Tout à fait, le terme est très juste. Ils sont incompris parce que les autres les considèrent comme asociaux ou excentriques. Cela est dû à leurs difficultés de compréhension des états mentaux d’autrui dans leurs relations sociales, notamment. Ils sont parfois trop sincères et facilement exposés à des moqueries. Ils cherchent à entrer en contact avec l’autre, mais tombent souvent «à côté», n’arrivent pas à suivre une conversation ou parlent du même sujet pendant des heures sans voir qu’en face, on a décroché.
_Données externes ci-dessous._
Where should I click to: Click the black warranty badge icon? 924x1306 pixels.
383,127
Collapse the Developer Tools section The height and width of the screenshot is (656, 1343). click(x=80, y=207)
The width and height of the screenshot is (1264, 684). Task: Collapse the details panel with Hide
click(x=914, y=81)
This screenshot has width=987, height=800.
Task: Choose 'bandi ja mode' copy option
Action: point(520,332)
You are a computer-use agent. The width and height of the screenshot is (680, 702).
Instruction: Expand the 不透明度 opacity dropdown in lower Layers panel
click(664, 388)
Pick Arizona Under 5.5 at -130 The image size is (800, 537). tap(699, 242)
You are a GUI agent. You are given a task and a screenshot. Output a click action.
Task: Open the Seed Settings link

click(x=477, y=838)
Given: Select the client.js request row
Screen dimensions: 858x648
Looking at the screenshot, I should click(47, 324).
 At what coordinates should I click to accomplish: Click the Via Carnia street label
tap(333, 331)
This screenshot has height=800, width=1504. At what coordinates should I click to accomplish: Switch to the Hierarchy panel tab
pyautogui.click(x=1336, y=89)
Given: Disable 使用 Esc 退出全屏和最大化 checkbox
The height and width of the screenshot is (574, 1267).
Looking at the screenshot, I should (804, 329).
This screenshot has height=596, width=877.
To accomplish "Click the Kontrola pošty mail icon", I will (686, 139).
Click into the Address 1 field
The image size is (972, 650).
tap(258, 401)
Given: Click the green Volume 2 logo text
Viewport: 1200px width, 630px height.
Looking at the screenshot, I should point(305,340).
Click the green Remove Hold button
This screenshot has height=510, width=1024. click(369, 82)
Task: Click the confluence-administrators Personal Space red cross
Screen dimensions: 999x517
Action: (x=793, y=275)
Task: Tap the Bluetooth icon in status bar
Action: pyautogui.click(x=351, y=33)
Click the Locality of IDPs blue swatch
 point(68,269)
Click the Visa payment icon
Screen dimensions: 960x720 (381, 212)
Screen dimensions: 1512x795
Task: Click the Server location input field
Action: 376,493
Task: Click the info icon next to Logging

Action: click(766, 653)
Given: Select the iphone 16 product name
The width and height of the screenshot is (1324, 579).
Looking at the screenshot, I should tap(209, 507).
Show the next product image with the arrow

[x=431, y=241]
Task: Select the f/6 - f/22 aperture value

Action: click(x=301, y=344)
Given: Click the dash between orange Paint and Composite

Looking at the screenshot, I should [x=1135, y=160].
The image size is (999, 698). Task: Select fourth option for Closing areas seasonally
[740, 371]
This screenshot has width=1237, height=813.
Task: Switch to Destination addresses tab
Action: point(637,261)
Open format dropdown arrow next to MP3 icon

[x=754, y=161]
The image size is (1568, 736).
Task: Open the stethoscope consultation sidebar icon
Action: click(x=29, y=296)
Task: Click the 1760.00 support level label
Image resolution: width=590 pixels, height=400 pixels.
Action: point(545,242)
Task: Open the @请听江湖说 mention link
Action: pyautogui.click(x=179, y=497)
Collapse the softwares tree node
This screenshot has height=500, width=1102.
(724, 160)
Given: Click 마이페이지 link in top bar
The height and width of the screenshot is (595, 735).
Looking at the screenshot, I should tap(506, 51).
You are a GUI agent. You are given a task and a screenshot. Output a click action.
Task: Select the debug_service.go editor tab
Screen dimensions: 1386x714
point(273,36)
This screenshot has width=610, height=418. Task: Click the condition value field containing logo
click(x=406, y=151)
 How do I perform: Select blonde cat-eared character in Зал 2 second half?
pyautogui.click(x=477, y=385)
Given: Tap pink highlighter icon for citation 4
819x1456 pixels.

Elon Musk a justifié quelques controverses avec ces mots: «Je dis ou je poste des choses étranges, mais c’est justement la façon dont travaille mon cerveau». Le cerveau des Asperger est-il différent?
Non, il est «câblé» pareillement que celui de n’importe quel humain. La structure ne change pas, c’est le fonctionnement qui diffère. Et visiblement, Elon Musk est renseigné sur le sujet.

«J'ai eu les frissons»

Paul M. est diagnostiqué Asperger. Lorsqu'il a lu dans la presse qu'Elon Musk avait révélé son syndrome, il a été bouleversé: «J'en ai eu les frissons. Et je crois que je l'avais deviné...». Délégué pour le Groupe Asperger au sein de l'association Autisme Suisse romande, il raconte: «Le fait qu'une personne d'une telle renommée médiatique ait eu le courage de le dire est un vrai coup de pouce pour nous. Je n'ai pas pu m'empêcher de me dire: C'est un grand jour pour les gens comme moi».